Romney scores big win over Santorum in Illinois

CHICAGO, (Reuters) – Republican Mitt Romney cruised to an easy victory over top rival Rick Santorum in Illinois yesterday, moving him one step closer to clinching the party’s volatile battle for the presidential nomination.

Romney’s comfortable win gave him a fresh burst of momentum in the White House campaign and new ammunition for his argument that it is time for Republicans to rally around his campaign and end an increasingly bitter nominating battle.

“Elections are about choices, and today hundreds of thousands of people in Illinois have joined millions across the country to join our cause,” Romney told cheering supporters in Schaumburg, Illinois, a Chicago suburb.

“I’m offering a real choice and a new beginning,” he said, touting his business experience and ignoring his rivals to focus his criticism on President Barack Obama. “I have the vision and the experience to get us out of this mess.”

With 62 percent of the votes counted, Romney had 47 percent and Santorum, a former U.S. senator from Pennsylvania, had 35 percent. Romney’s remaining rivals, Newt Gingrich, the former U.S. House of Representatives speaker, and libertarian congressman Ron Paul, lagged badly. Gingrich was in fourth place.

Though he has failed to convince many conservatives, Romney has more than twice as many delegates to the nominating convention as Santorum, and Romney’s campaign has argued that his rivals cannot catch him in the contest to pick a challenger to Obama in the Nov. 6 election.

Santorum and Gingrich hope to keep Romney from capturing a majority of delegates by the time the nominating contests end in June, leaving the choice up for grabs among the party’s mostly conservative delegates heading into the August nominating convention in Tampa, Florida.

“We don’t need a manager,” Santorum told supporters in Gettysburg, Pennsylvania, after the results were announced. ” We need someone who is going to pull government up by the roots and throw it out.”

The win in Illinois allowed Romney to expand his lead in delegates over Santorum. Heading into the voting, Romney had 521 delegates to Santorum’s 239 in the race for the 1,144 needed to win the nomination, according to a count by CNN.

DELEGATE NUMBERS

There were 54 delegates to be allocated in Illinois from Tuesday’s voting, but Santorum was not eligible to win many of them because he failed to meet deadlines to file a slate of delegates in some districts.

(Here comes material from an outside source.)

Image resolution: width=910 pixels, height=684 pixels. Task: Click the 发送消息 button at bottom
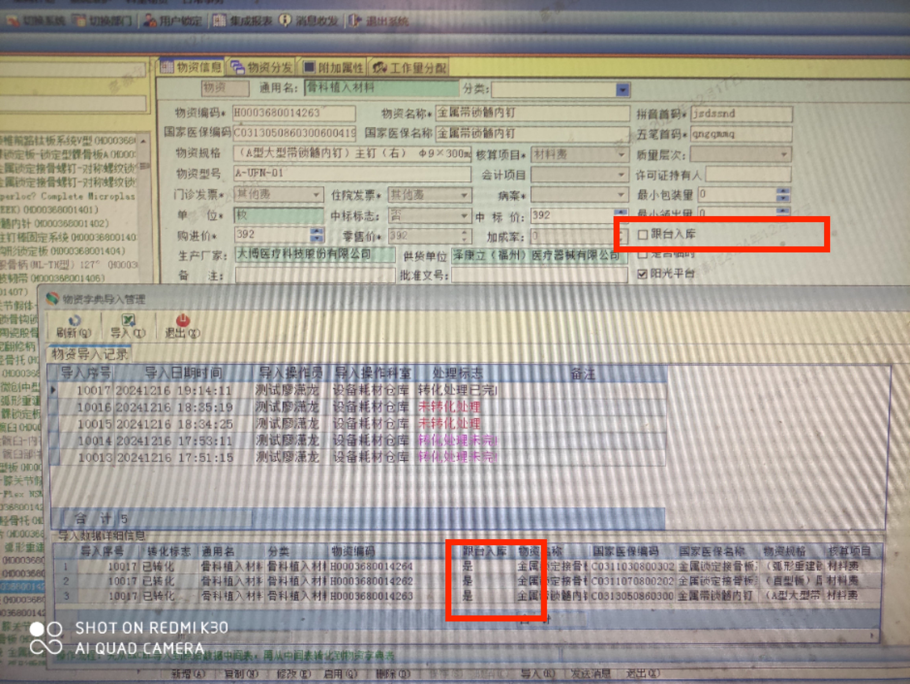pyautogui.click(x=591, y=674)
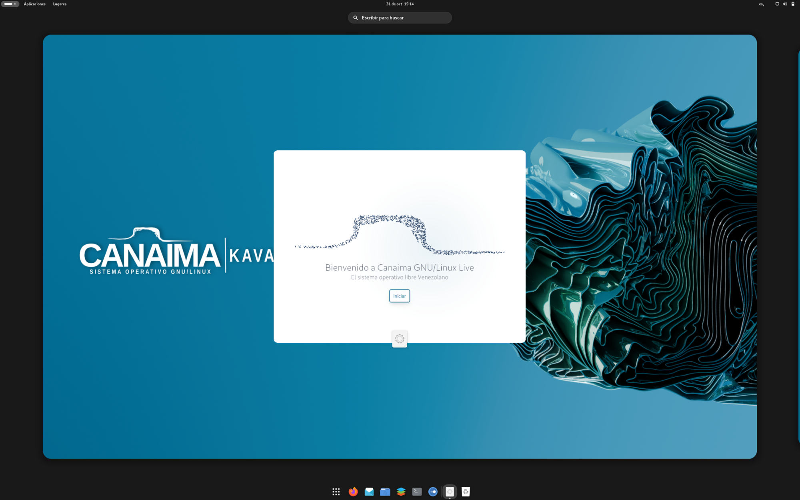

Romney and Santorum had launched a new round of attacks on each other ahead of the vote, with Romney calling his rival an “economic lightweight” and Santorum accusing Romney, the former head of a private equity firm, of being “a Wall Street financier” who would have a hard time winning in November.

Santorum, a staunch social conservative, campaigned heavily in rural southern Illinois and courted conservatives who distrust Romney for the moderate stances he took as governor of liberal Massachusetts.

But the Illinois result followed a bad week for Santorum, who spent two days campaigning in Puerto Rico before losing badly there on Sunday. In an effort to minimize the importance of Romney’s business experience, he also told a campaign rally he did not care about the unemployment rate.